Abstract: Instance-level human parsing towards real-world human analysis scenarios is still under-explored due to the absence of sufficient data resources and technical difficulty in parsing multiple instances in a single pass. Several related works all follow the “parsing-by-detection” pipeline that heavily relies on separately trained detection models to localize instances and then performs human parsing for each instance sequentially. Nonetheless, two discrepant optimization targets of detection and parsing lead to suboptimal representation learning and error accumulation for final results. In this work, we make the first attempt to explore a detection-free Part Grouping Network (PGN) for efficiently parsing multiple people in an image in a single pass. Our PGN reformulates instance-level human parsing as two twinned sub-tasks that can be jointly learned and mutually refined via a unified network: (1) semantic part segmentation for assigning each pixel as a human part (e.g., face, arms); (2) instance-aware edge detection to group semantic parts into distinct person instances. Thus the shared intermediate representation would be endowed with capabilities in both characterizing fine-grained parts and inferring instance belongings of each part. Finally, a simple instance partition process is employed to get final results during inference. We conducted experiments on PASCAL-Person-Part dataset and our PGN outperforms all state-of-the-art methods. Furthermore, we show its superiority on a newly collected multi-person parsing dataset (CIHP) including 38,280 diverse images, which is the largest dataset so far and can facilitate more advanced human analysis.

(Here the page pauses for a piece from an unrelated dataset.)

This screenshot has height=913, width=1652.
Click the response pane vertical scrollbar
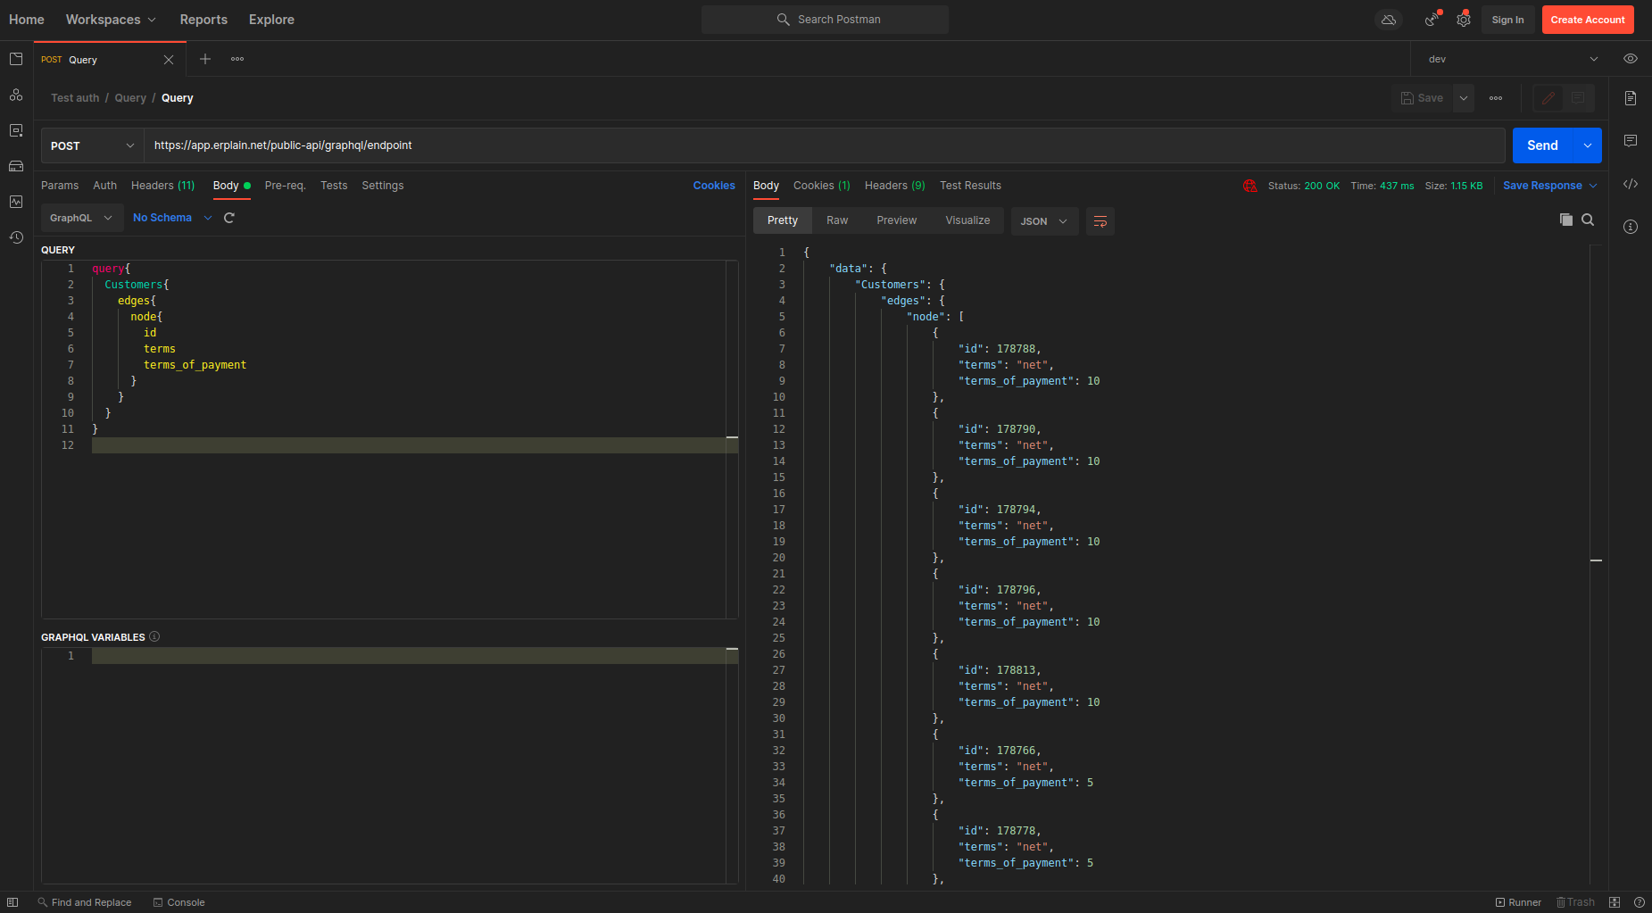point(1596,560)
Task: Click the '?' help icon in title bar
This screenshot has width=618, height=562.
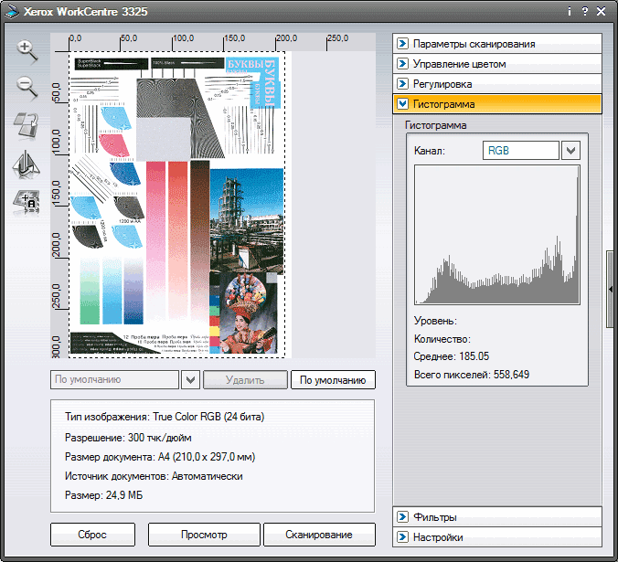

The CIHP benchmark and our source code are available at http://sysu-hcp.net/lip/.

293 citations


Cites background from "Very Deep Convolutional Networks fo..."

  • ...Driven by the advance of fully convolutional networks (FCNs) [29], human parsing, or semantic part segmentation has recently witnessed great progress thanks to deeply learned features [37,14], large-scale annotations [24,11], and advanced reasoning over graphical models [45,3]....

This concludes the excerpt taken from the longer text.